Opinión

La Xunta se da de baja de las subvenciones: lógico

No tenía ninguna lógica seguir por ese camino y por fin se ha impuesto lo correcto: decir adiós a la subvenciones aeroportuarias por parte del Gobierno gallego. No obstante, se mantiene el –lamentable- convenio en Lavacolla con Ryanair por el único motivo de que el acuerdo firmado tiene su caducidad en 2013, lo que debería llevar a la Xunta a reflexionar y mantener un año más las aportaciones con las otras dos terminales por pura equidad.

Pero lo relevante es que a partir del próximo año, si el Concello compostelano quiere mantener la relación desigual con la “bajo coste”, será su problema, no el de toda Galicia. Me temo que el ayuntamiento de la capital autonómica no tendrá otra, porque a día de hoy el aeropuerto de Santiago ha unido su destino a los caprichos y vaivenes de la compañía “low coast”, que ya mueve más del 35 por ciento total de pasajeros en Compostela, lo que supone una hipoteca que quizá resulte muy cara a medio y largo plazo, aunque dé buenos dividendos ahora mismo. De entrada, ha valido para mantener un altísimo nivel de usuarios en estos dos últimos ejercicios gracias a los precios muy reducidos aunque fomentando un turismo que probablemente no interese a Vigo.

¿Qué le toca hacer a la Muy Leal?
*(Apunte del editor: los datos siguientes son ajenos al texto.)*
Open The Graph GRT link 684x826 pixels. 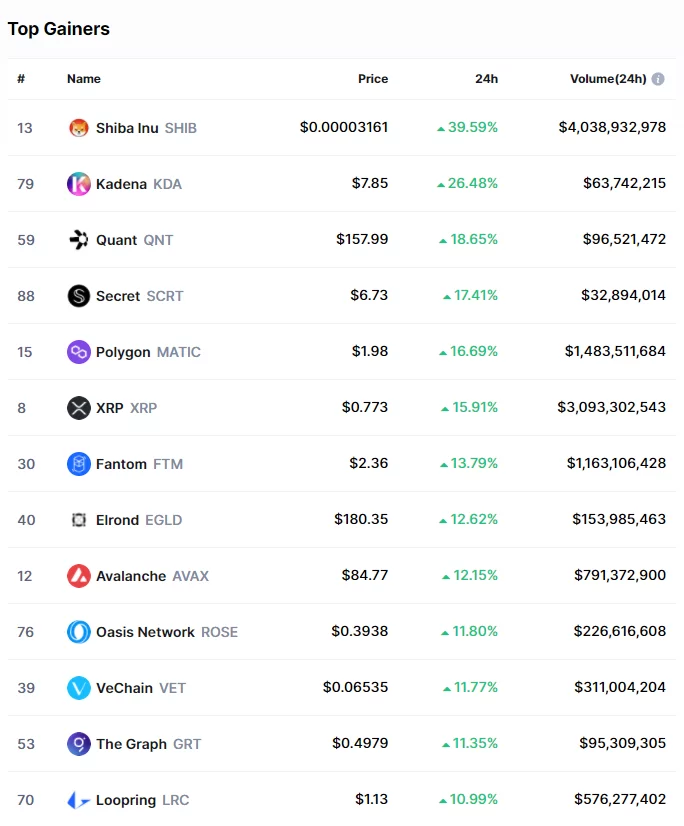148,744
En primer lugar, y como prioridad absoluta, lanzar un organismo que negocie rutas y condiciones con las compañías, lo que no debería atañer sólo al ayuntamiento, que después de todo no tiene competencias. Para Vigo resultaría mucho más rentable conseguir que los problemas y el futuro de Peinador (mejor Aeropuerto Vigo-Rías Baixas, propuesta de los empresarios de Arousa) sean también del resto de la provincia. Coruña y Santiago ya tienen sendos organismos de promoción que están dando resultados muy eficaces, como en el pasado hizo la Fundación Provigo. Pero ahora toca ir más lejos.

En ese sentido, la propuesta de Instituto de Promoción del Aeropuerto de Vigo que con enormes dificultades trata de edificar la patronal (CEP y Cámara de Comercio) parece la solución más adecuada. Sólo se entiende la oposición y el ninguneo del Gran Timonel y la corte palmera por su cortedad de miras o -peor aún- por el deseo de convertir Peinador en una idea-fuerza, otro martillo pilón contra la Xunta.